- **Text provided**:
[Start of section]

ChatGPT 

 

ChatGPT (Generative Pre-trained Transformer)[1] is a chatbot launched by OpenAI in November 2022. It is built on top of OpenAI's GPT-3.5 family of large language models, and is fine-tuned with both supervised and reinforcement learning techniques.

ChatGPT was launched as a prototype on November 30, 2022, and quickly garnered attention for its detailed responses and articulate answers across many domains of knowledge, however its uneven factual accuracy was identified as a significant drawback.[2] Following the release of ChatGPT, OpenAI was reportedly valued at $29 billion.[3]

Training

 
 
OpenAI CEO Sam Altman

ChatGPT was fine-tuned on top of GPT-3.5 using supervised learning as well as reinforcement learning.[4] Both approaches used human trainers to improve the model's performance. In the case of supervised learning, the model was provided with conversations in which the trainers played both sides: the user and the AI assistant. In the reinforcement step, human trainers first ranked responses that the model had created in a previous conversation. These rankings were used to create 'reward models' that the model was further fine-tuned on using several iterations of Proximal Policy Optimization (PPO).[5][6] Proximal Policy Optimization algorithms present a cost-effective benefit to trust region policy optimization algorithms; they negate many of the computationally expensive operations with faster performance.[7][8] The models were trained in collaboration with Microsoft on their Azure supercomputing infrastructure.

[End of section]

Saved data rows
[Start of section]

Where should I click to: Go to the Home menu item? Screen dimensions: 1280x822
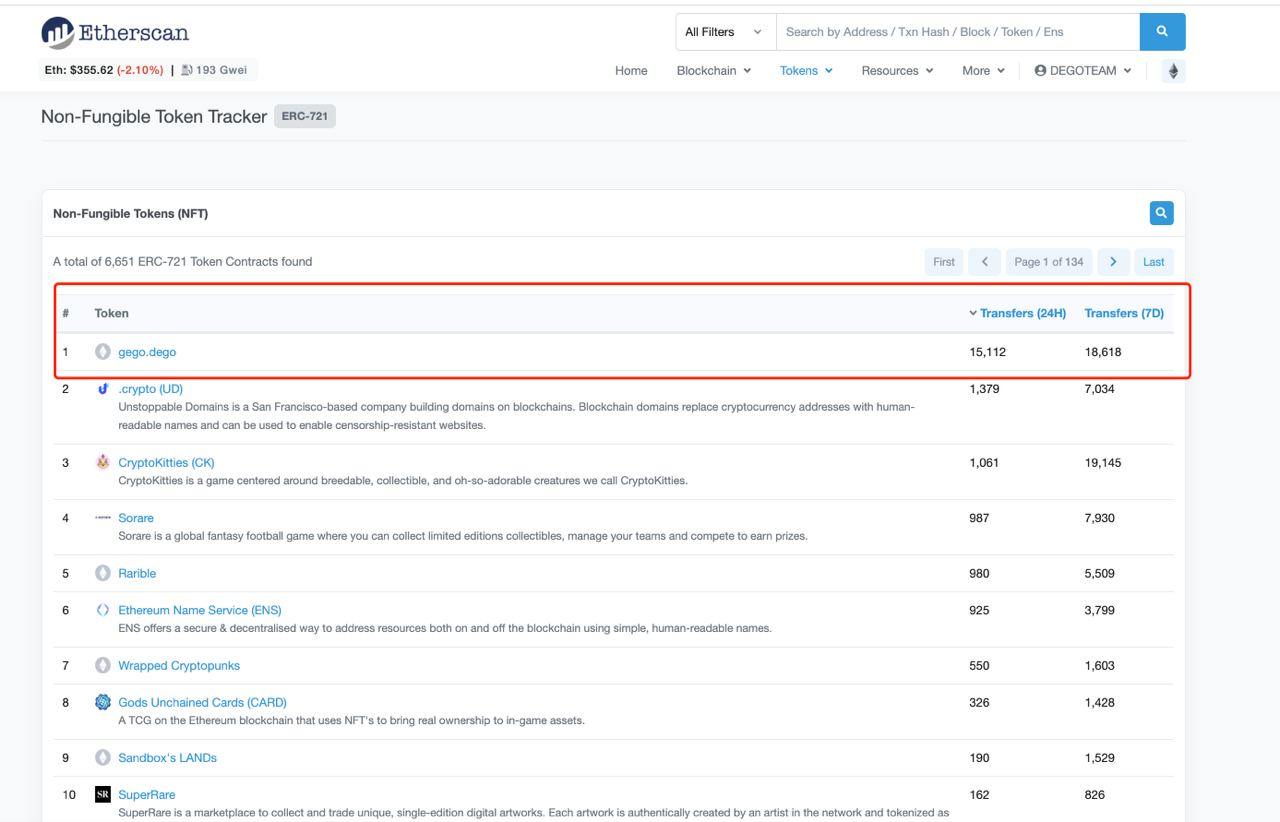pos(631,71)
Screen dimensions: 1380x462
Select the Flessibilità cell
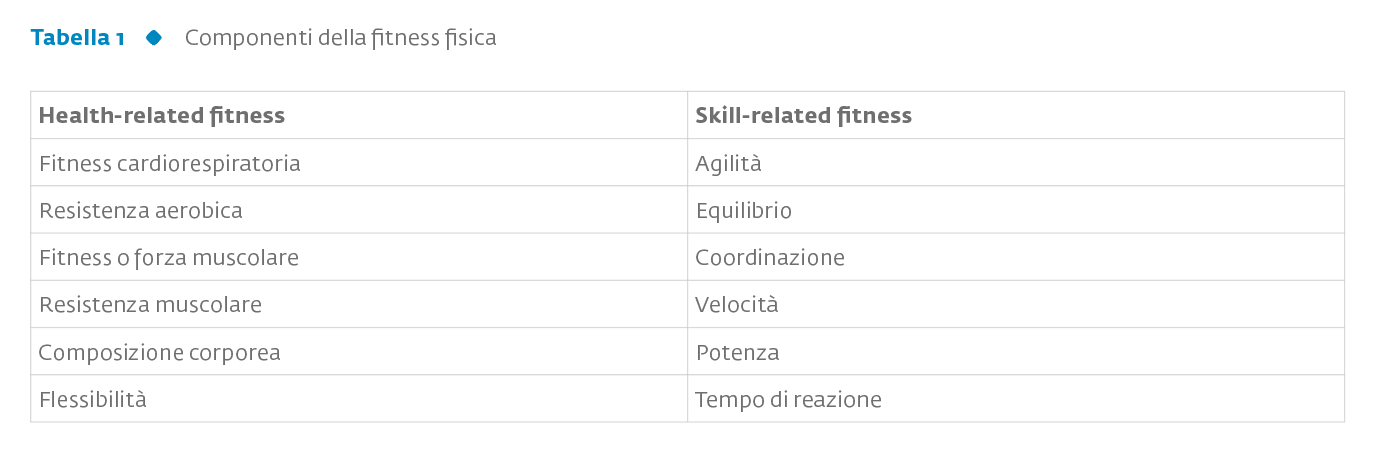[x=359, y=399]
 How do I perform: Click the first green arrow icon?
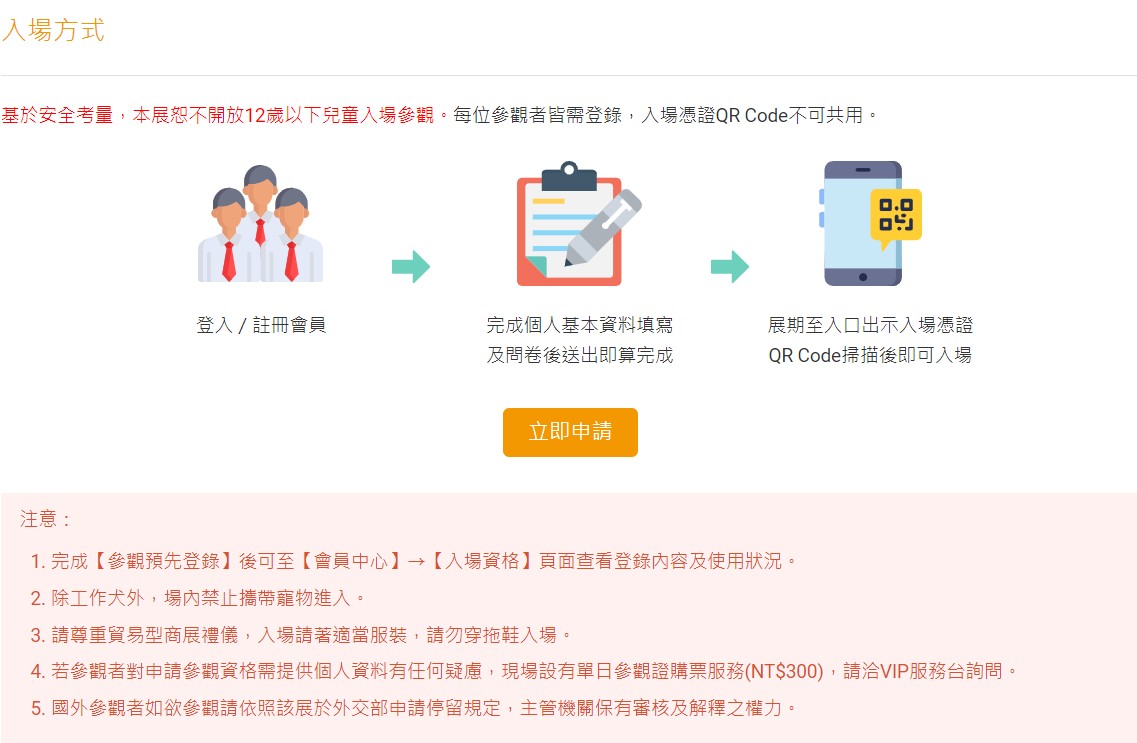pyautogui.click(x=411, y=267)
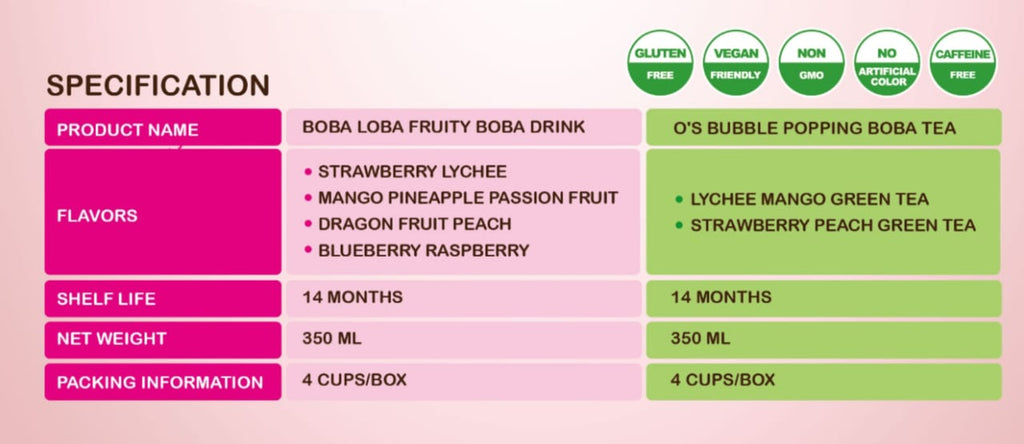Image resolution: width=1024 pixels, height=444 pixels.
Task: Click Lychee Mango Green Tea flavor
Action: (809, 199)
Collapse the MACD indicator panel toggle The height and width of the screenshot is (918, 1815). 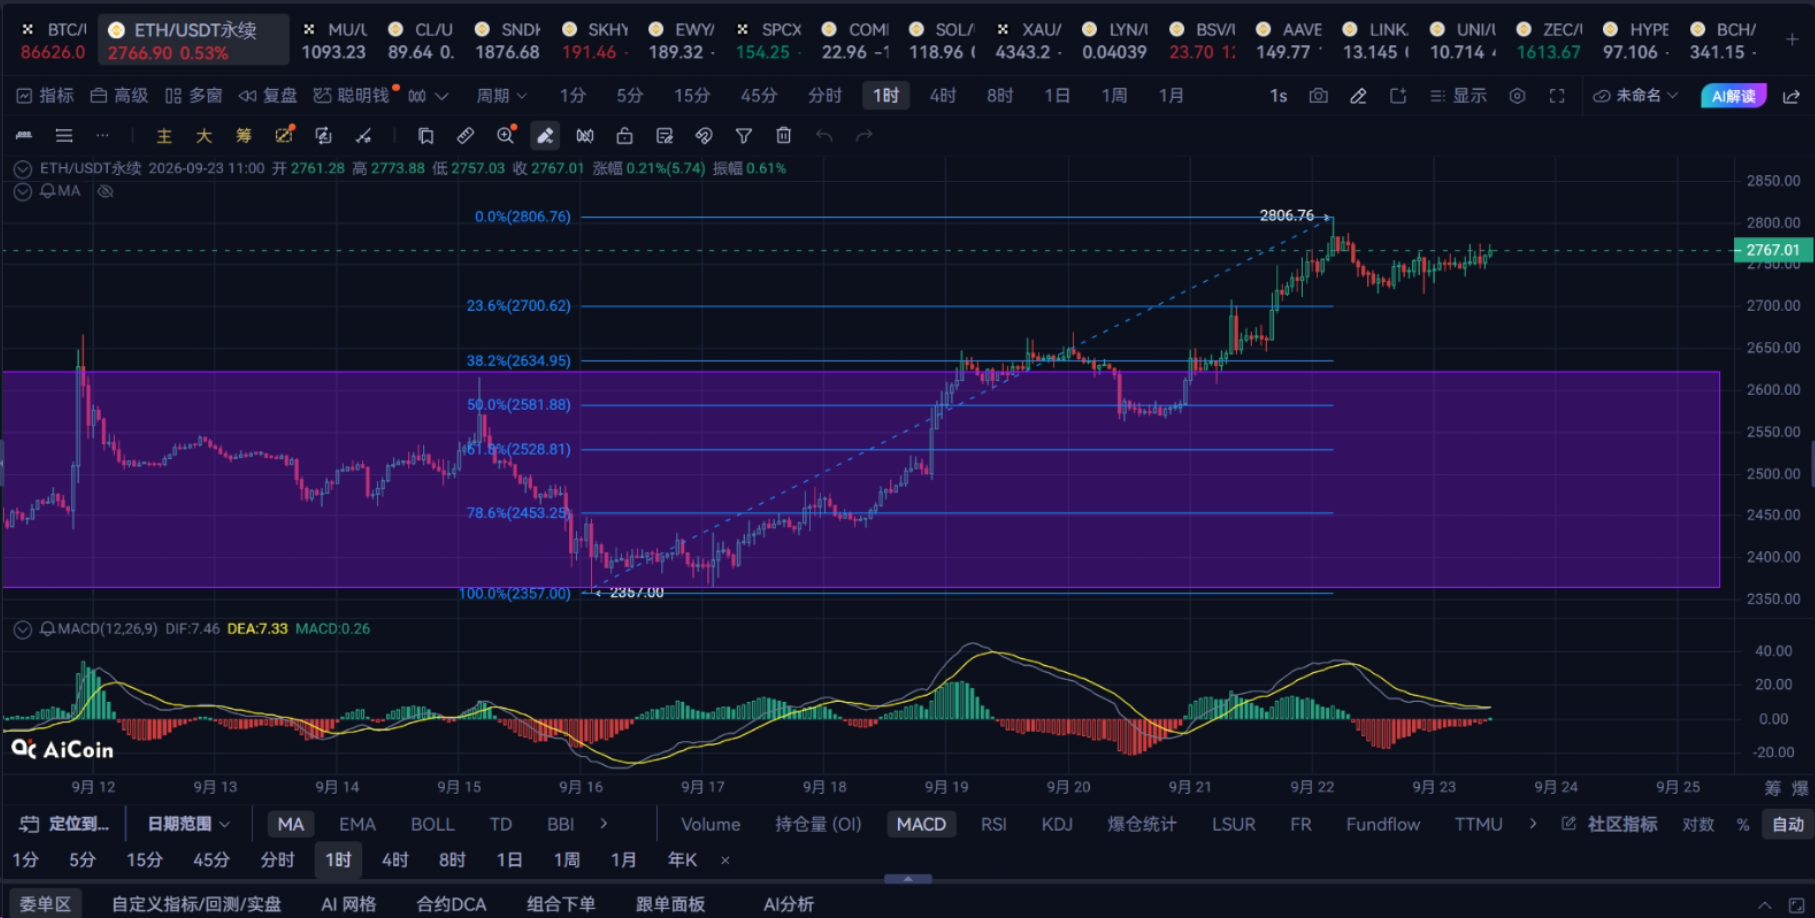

[End of section]

Could you write out the stretch of the ChatGPT article from "ChatGPT (Generative Pre-trained" through "reinforcement learning techniques.", word for word?

ChatGPT (Generative Pre-trained Transformer)[1] is a chatbot launched by OpenAI in November 2022. It is built on top of OpenAI's GPT-3.5 family of large language models, and is fine-tuned with both supervised and reinforcement learning techniques.